Dataset excerpts:

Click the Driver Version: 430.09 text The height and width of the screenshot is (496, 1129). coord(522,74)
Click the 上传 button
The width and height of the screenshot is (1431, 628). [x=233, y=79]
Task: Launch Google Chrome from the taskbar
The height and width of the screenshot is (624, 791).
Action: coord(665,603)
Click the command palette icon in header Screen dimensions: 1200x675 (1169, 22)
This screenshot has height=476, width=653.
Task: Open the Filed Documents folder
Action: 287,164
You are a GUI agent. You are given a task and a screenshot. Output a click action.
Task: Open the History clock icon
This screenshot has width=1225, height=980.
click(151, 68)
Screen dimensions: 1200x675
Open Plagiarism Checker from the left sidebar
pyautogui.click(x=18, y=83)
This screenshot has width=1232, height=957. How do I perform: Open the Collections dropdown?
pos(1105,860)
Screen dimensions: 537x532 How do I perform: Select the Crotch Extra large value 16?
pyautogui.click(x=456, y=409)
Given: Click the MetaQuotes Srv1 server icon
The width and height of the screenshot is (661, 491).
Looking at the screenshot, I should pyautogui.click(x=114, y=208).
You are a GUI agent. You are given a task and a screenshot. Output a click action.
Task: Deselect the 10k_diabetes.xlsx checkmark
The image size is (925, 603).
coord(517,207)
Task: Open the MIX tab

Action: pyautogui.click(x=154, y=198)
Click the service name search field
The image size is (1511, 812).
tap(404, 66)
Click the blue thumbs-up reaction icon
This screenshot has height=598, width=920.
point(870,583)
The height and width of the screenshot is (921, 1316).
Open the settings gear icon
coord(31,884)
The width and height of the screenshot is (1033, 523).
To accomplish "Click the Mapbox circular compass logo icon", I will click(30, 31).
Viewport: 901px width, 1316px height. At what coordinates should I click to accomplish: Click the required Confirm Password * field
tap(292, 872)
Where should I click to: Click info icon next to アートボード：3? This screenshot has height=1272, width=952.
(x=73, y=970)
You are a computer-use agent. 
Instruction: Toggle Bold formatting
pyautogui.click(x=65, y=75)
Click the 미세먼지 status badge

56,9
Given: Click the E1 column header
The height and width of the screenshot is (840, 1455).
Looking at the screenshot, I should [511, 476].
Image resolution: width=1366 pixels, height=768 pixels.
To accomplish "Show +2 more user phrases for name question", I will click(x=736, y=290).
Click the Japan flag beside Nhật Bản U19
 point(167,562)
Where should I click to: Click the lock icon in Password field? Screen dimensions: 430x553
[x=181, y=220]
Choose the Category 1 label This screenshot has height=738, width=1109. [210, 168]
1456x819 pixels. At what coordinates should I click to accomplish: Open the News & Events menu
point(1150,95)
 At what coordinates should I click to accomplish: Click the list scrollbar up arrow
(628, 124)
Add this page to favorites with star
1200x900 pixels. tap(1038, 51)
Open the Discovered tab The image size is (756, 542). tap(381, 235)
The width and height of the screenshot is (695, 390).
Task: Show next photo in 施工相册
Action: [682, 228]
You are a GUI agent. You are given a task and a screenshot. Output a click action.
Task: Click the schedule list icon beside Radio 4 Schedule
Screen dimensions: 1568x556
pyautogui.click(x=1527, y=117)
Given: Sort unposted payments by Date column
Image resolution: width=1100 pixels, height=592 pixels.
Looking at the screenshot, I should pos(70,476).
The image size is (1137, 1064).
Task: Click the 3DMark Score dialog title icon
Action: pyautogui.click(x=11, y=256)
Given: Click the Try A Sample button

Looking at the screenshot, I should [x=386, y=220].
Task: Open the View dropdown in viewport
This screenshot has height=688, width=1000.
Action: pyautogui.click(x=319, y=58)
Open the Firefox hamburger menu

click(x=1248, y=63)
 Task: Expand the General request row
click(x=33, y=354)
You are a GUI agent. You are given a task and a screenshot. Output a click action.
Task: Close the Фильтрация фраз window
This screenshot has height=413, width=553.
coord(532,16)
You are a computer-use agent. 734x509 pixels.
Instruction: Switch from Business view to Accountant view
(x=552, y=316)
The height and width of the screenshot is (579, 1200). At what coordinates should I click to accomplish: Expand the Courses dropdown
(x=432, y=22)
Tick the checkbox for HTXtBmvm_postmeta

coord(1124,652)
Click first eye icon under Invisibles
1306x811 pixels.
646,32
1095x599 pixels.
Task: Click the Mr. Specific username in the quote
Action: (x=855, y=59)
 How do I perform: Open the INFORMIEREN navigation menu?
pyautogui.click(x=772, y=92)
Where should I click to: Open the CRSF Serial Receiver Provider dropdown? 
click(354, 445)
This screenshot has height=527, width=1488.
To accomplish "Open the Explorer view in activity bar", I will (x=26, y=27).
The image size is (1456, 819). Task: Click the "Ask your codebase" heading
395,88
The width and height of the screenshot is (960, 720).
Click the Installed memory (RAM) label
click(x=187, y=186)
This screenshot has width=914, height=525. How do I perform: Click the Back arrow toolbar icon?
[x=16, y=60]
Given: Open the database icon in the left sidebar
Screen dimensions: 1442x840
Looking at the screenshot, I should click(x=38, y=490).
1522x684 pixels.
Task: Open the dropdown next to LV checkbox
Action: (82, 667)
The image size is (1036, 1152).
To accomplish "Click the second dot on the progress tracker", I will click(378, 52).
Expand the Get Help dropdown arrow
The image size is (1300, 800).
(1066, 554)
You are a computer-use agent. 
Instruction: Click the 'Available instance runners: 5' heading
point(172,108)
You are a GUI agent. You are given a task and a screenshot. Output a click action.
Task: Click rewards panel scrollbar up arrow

Task requirements:
A single figure is required: how many lines above contain the word "column".

Expected output:
2